Les Bronzés reviennent sur les écrans le 1er février

ENVOYÉ SPÉCIAL EN FRANCE PATRICK LAURENT

PARIS Il faut de la patience pour être fan. Vingt-sept ans d'attente pour une suite, fut-elle des Bronzés font du ski, c'est long. Très long. Une éternité même, en termes hollywoodiens. Un record qui n'en a plus que pour deux semaines à vivre: le 1er février, le troisième opus sortira enfin sur nos écrans. Sous l'intitulé Les bronzés 3: amis pour la vie. Un titre destiné notamment à couper court aux rumeurs de dissensions au sein de la joyeuse bande du Splendid. Même si chacun, à demi-mot, reconnaît des failles dans l'amitié, voici plus d'un quart de siècle. «Cette réunion, on n'y pensait pas trop, cela s'est fait naturellement, sans prise de pouvoir comme il y en avait peut-être à la fin, reconnaît d'ailleurs Gérard Jugnot. Ici, on s'amusait des répliques des autres. Dieu sait si on a des rivalités, mais pas là. C'est étonnant. Et comique. On m'a proposé de réaliser le film, mais j'ai refusé. Il fallait un juge de paix extérieur. Sinon, tout aurait été trop compliqué. Surtout pour tourner avec tous ces casse-couilles! (rire)».

Des propos mi-sérieux confirmés par Josiane Balasko, dont la silhouette s'est affinée. «Il n'y a aucune rivalité entre nous. Cela vous étonne, hein? Mais on a des caractères tellement différents... Bien sûr, on peut avoir des préférences, comme dans les grandes familles, mais quand on attaque un membre, tout le groupe est soudé. Cela se remarque à l'écran qu'on s'amuse vraiment.»«Cela me gonfle ces questions sur les répliques apportées par chacun, poursuit Marie-Anne Chazel, toute pimpante. C'est tout l'inverse de notre travail de groupe, de troupe. L'un donne une idée, un autre la reprend, un troisième la modifie et un quatrième l'élimine peut-être. Malgré les gens connus que nous sommes devenus, nous nous donnions des conseils: on s'est retrouvé exactement comme voici 25 ans.
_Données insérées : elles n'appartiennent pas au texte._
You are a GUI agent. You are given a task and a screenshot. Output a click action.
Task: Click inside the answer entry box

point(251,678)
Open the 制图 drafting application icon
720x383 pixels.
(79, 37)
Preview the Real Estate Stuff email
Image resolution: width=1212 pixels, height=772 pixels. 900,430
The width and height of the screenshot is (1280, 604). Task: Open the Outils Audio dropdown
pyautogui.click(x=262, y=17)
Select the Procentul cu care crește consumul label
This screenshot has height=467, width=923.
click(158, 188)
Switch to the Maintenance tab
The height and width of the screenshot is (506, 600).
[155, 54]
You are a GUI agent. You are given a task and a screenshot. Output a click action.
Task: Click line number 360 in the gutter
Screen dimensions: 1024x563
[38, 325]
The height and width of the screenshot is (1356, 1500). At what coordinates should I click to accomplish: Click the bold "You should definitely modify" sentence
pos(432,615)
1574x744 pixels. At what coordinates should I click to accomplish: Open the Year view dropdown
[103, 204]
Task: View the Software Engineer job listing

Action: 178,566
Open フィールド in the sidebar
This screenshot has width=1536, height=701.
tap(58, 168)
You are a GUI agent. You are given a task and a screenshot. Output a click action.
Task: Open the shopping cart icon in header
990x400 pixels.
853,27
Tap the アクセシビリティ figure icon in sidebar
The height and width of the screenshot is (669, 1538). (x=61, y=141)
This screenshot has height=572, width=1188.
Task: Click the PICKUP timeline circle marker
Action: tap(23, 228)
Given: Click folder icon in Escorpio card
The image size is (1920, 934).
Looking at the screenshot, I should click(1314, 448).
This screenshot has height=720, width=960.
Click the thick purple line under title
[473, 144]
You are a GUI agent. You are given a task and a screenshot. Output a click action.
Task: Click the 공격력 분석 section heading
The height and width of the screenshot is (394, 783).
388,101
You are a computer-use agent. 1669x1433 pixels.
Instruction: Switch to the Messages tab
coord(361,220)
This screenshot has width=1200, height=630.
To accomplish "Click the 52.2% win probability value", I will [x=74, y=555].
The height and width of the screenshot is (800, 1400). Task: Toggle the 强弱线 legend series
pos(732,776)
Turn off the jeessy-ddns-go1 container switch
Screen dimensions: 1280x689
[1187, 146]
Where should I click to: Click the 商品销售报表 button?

Il n'y a pas d'ego chez nous. Si quelqu'un lève le nez, il se fait allumer par tous les autres!»

Complices, ils le sont manifestement toujours: il suffit de les voir se balancer des vannes à travers le prestigieux Fouquet's pour s'en convaincre. «Christian avait convaincu Gérard de nous réunir tous dans Astérix 3. Nous étions tellement déçus que le projet soit abandonné que nous avons décidé de faire notre propre film. Au départ, on ne voulait pas faire une suite: cela nous semblait ennuyeux. Mais, petit à petit, l'idée s'est imposée. On voulait se moquer de la connerie, et ces personnages-là sont de leur temps, contrairement à la bande du Père Noël est une ordure, qu'on avait aussi envisagé de faire revenir.» Propos recueillis par P. L.